-- Start of PAGE EXCERPT --

Yes, this is a world trend that cannot be ignored, not even in "Paradize Singapore". We have seen the tremendous impact of the New Age Internet Politics in play whereby policy discourse has been played up and dominated by internet chatters, blogs and citizen reporting websites like TOC. PAP has suddenly felt so hopeless in dominating public discourse on any policy due to the new empowerment of opinion making and access to shared views by individuals via internet access.

Many people would have thought that such development will only benefit the opposition movement. However, I think this New Age of Internet Politics is a double edged sword for both the ruling and opposition parties. For any small mistakes you made, it will be put on focus under the internet microscope to be examined and exaggerated.

I, for one, is one of the earliest victim of internet politics. Most people would recall that I have resigned from WP due to a mistake I made in my internet engagement back in 2006 right after the general elections. It is not really a mistake of death even politically, but it was blown up as the newspaper just picked it up.

Thereafter, WP has adopted a more stringent Code of Conduct for its CEC members and these were subtly applied to other members as well. No CEC members will use their real names in internet engagement, implicitly implied that anonymity is encouraged. Even for personal blogs, CEC members are discouraged to put up policy views as well.

Subsequently, Chia Tilik resigned from WP as well, mostly due to his disagreement on such regimental implementation Code of Conduct.

Many would think that such Code of Conduct would be the best approach towards the rising influence of internet politics. I beg to differ. It will only prevent temporary embarrassment from potential mistakes made by key individuals in any political parties but the tradeoff is the deprivation of the necessary opportunities for these future leaders or MPs of the country to learn how to cope and deal with this new age political trends.

The recent fumble of MP Pritam Singh over the "conversation" with Andrew Loh, a veteran internet social-political activist, is a very good case to look at. The mistake Pritam had made, in insinuating that all other kinds of activism (including interne activism) is less important than partisan political ground work, is a common mistake most people in partisan politics (including me) would make at any point of our political life time. I have to admit that I used to think that way too (many years ago) but after experiencing lively engagement on the internet, I realize that internet activism itself is an important movement to make democratic development happens as well. Partisan politics alone, is just not enough to initiate democratic changes. We will need a holistic approach with people from all aspects of activism, from NGOs to internet activists to make the political awakening happened back in GE2011.

Internet politics would also mean that politicians will have to be very careful on what they post on their very own blogs, FBs or simply say anything to the Main Stream Media. We have seen how, politicians or MPs from both ruling and opposition parties, being mocked at when they made a mistake. Photos, screen shots or even important document will be posted or even emailed to the press to show evidence of discrepancies or question their integrity.

Sometimes, it is not even about discrepancies or integrity, but just purely differences in opinions that would trigger the wrath of public opinion instantaneously. There are many instances and the latest saga involved Lawrence Wong's lament on "politicising" of National Conversation and personal attacks happening in the internet sphere.

Information used to travel at slower pace in the last century but not for now. Information basically travels in the flick of the fingers on the keyboards.

-- End of PAGE EXCERPT --

TASK SET:
A: In the piece on internet politics, why does the writer disagree with the stricter Code of Conduct for internet engagement?
B: Output the records as a numbered list with blank lines omitted. Start at the line that contains "Where should I click to: Select the" and stop after the line that contains "The height and width of the screenshot is (169, 300).".

-- Start of RECORDED INFORMATION --

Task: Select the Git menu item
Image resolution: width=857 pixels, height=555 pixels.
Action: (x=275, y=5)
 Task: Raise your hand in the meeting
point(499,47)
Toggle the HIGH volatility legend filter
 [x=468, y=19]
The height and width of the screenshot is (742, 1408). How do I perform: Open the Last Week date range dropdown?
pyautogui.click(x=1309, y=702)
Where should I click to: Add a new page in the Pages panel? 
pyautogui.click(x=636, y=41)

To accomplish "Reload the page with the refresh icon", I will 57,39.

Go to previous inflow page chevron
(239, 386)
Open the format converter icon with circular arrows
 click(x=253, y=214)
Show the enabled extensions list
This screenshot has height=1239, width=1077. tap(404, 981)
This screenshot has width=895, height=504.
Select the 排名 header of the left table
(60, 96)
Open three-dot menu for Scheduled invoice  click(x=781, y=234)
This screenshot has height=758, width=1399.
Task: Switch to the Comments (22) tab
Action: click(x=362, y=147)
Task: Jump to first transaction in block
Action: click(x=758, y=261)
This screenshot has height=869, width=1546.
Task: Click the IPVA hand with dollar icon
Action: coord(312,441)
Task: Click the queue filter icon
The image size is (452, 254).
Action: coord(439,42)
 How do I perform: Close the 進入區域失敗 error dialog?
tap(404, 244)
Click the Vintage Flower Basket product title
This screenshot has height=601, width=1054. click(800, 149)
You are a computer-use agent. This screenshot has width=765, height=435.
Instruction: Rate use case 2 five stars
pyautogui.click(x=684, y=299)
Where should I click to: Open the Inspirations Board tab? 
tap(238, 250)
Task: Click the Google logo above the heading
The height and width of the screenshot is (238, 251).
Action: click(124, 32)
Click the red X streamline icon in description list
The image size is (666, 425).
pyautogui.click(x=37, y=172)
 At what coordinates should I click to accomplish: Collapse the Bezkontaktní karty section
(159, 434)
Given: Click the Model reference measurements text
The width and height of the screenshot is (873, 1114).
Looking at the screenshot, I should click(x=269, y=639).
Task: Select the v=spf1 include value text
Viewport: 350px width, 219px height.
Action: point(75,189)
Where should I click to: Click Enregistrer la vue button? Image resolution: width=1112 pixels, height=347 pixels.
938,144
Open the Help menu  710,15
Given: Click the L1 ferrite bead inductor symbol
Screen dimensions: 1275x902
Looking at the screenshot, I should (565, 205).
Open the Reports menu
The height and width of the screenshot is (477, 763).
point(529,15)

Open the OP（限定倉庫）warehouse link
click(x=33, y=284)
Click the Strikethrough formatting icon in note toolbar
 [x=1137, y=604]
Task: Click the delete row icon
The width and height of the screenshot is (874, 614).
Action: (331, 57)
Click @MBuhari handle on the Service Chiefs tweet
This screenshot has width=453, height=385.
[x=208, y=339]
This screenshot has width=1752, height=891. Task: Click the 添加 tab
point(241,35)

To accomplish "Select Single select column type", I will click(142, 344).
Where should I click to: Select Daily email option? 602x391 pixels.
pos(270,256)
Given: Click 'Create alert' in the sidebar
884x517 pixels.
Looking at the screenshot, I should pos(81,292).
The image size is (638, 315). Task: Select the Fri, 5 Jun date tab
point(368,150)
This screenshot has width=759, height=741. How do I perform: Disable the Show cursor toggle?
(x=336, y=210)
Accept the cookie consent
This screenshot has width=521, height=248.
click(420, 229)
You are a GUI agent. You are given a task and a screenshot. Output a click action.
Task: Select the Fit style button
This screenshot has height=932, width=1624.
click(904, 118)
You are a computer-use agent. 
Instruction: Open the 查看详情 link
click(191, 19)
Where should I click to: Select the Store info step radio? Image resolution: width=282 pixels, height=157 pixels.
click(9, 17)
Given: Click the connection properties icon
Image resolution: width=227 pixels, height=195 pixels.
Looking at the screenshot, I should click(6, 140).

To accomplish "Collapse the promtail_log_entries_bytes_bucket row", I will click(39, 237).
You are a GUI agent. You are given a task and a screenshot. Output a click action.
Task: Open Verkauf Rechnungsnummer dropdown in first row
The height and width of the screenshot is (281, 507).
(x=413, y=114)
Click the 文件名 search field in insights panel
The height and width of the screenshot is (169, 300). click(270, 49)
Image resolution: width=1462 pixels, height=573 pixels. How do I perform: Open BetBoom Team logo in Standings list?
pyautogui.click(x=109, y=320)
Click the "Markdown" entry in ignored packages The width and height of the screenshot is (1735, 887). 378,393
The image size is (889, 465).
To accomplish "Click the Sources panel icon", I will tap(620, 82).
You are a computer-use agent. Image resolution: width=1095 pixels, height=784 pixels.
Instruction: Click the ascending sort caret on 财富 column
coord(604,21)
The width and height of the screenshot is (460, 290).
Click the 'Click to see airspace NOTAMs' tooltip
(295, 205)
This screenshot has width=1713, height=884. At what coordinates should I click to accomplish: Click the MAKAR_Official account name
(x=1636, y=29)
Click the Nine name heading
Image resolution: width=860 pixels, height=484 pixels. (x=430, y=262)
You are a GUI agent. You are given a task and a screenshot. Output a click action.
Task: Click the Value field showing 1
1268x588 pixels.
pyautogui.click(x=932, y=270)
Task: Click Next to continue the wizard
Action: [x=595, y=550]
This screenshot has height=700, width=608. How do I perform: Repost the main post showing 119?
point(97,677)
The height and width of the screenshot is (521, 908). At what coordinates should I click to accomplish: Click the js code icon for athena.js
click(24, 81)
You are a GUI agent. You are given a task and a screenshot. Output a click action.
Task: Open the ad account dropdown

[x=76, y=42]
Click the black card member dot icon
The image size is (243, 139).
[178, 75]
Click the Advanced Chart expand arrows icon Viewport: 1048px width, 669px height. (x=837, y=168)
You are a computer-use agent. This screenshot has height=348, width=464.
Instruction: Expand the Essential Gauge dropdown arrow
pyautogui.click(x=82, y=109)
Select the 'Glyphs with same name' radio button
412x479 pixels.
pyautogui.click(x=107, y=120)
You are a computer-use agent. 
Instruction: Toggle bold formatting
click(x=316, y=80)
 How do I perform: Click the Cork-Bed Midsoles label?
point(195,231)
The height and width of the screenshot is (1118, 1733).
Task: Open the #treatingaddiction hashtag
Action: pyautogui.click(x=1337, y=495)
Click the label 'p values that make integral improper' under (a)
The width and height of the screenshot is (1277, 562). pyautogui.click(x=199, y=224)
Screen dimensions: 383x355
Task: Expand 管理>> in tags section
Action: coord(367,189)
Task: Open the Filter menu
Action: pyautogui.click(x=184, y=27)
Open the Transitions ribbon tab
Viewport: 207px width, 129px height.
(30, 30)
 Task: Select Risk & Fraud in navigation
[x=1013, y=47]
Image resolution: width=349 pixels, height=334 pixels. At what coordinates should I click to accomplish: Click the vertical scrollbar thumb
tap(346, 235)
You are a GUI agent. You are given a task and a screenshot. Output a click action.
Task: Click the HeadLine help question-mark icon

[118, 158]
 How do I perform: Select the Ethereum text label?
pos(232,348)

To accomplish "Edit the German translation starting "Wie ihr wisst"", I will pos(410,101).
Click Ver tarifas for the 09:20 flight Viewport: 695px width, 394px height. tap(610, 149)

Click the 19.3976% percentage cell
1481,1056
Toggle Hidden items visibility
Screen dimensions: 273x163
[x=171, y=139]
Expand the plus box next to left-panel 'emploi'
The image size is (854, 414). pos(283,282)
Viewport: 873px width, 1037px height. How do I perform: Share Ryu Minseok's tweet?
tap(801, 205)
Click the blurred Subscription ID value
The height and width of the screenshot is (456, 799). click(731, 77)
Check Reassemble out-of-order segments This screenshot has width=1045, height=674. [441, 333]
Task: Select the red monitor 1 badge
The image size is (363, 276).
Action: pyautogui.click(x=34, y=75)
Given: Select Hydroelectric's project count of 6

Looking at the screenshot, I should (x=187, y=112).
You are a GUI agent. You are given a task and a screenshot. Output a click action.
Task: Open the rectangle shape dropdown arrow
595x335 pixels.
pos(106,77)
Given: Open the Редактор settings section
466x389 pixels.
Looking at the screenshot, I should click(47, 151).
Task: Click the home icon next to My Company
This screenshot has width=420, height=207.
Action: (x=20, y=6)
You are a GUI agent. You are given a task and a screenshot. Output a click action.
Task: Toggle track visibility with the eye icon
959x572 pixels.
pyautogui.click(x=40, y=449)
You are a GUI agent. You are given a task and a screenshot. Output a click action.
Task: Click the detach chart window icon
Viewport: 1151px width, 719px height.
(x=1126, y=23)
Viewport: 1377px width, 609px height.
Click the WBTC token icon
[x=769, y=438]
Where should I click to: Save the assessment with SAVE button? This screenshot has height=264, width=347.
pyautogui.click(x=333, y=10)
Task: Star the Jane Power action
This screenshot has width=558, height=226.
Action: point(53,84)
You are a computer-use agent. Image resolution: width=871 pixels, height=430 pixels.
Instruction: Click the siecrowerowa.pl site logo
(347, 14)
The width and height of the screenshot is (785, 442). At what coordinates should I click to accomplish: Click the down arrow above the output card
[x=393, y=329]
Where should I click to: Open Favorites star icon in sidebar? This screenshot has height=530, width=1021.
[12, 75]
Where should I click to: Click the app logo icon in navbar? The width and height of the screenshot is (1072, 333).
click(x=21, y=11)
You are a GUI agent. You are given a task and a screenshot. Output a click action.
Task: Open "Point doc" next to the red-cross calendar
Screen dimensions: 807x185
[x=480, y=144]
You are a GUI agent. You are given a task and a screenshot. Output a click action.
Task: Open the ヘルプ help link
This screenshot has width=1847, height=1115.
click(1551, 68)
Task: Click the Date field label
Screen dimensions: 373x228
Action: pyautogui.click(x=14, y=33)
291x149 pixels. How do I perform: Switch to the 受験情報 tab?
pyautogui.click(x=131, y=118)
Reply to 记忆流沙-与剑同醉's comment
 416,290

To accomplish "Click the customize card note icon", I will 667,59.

-- End of RECORDED INFORMATION --

RESULTS:
A: The writer argues that the Code of Conduct only prevents temporary embarrassment from mistakes by key party figures. The cost is that future leaders and MPs lose the opportunities they need to learn how to cope with and handle this new age of political trends.

B:
1. Where should I click to: Select the Store info step radio? Image resolution: width=282 pixels, height=157 pixels.
2. click(9, 17)
3. Given: Click the connection properties icon
4. Image resolution: width=227 pixels, height=195 pixels.
5. Looking at the screenshot, I should click(6, 140).
6. To accomplish "Collapse the promtail_log_entries_bytes_bucket row", I will click(39, 237).
7. You are a GUI agent. You are given a task and a screenshot. Output a click action.
8. Task: Open Verkauf Rechnungsnummer dropdown in first row
9. The height and width of the screenshot is (281, 507).
10. (x=413, y=114)
11. Click the 文件名 search field in insights panel
12. The height and width of the screenshot is (169, 300). click(270, 49)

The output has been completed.